Page extract START

Productive conversations on the most divisive issues requires a safe space. A space where people can express honest impressions, thoughts, and attitudes without fear of ridicule. A safe space demands that its occupants be open minded and attempt to empathize with others’ feelings and attitudes, even those with whom they differ.
While it may be virtually impossible for thoughtful adults to approach issues without an opinion that has been formed from their experiences, it is essential that safe space occupants make a sincere attempt to hear and process the opinions of others. Equally, participants must be open to allowing their opinions to be changed or altered, when encountering dialogue or data that is persuasive.
This safe space must begin as a judgement-free zone. Judging others inevitably leads to labeling the other’s attitude. Negative labels can be long-lived and stigmatizing and they can harm a person’s career and personal life. Therefore, many people will refuse to engage in discussion around a sensitive topic for fear of being labeled, so labeling others cannot be tolerated in the safe space.

Page extract END
Exercise data START

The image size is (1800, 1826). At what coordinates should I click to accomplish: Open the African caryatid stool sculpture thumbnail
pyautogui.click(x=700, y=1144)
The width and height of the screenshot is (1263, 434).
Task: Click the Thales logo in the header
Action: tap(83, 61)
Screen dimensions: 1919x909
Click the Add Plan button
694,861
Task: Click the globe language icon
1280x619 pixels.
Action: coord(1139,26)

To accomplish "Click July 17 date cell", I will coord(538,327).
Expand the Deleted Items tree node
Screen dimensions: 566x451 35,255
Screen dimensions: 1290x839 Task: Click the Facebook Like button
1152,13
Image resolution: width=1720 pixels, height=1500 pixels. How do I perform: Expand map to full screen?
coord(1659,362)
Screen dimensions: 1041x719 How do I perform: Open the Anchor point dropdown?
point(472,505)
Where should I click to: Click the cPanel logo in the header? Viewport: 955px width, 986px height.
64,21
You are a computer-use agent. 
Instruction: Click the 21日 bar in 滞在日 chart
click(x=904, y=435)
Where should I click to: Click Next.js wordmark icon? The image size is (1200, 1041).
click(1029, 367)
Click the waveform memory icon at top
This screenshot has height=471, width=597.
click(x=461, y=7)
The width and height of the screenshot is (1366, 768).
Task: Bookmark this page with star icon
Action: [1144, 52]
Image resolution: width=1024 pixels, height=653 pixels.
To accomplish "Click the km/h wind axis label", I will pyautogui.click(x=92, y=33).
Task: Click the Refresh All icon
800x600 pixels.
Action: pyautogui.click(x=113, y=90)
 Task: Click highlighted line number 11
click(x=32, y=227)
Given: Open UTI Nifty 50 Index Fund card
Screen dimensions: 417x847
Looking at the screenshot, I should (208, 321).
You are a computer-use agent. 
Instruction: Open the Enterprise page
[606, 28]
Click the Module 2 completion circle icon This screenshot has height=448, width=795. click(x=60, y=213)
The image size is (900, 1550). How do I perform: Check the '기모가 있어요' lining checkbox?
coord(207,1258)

Exercise data END

--- Task objective ---
Change the passage on safe spaces, starting with "While it may" and going on through "the safe space.", by swapping "participants" for "attendees". These records were taken from a separate source.

--- Solution to this task ---
While it may be virtually impossible for thoughtful adults to approach issues without an opinion that has been formed from their experiences, it is essential that safe space occupants make a sincere attempt to hear and process the opinions of others. Equally, attendees must be open to allowing their opinions to be changed or altered, when encountering dialogue or data that is persuasive.
This safe space must begin as a judgement-free zone. Judging others inevitably leads to labeling the other’s attitude. Negative labels can be long-lived and stigmatizing and they can harm a person’s career and personal life. Therefore, many people will refuse to engage in discussion around a sensitive topic for fear of being labeled, so labeling others cannot be tolerated in the safe space.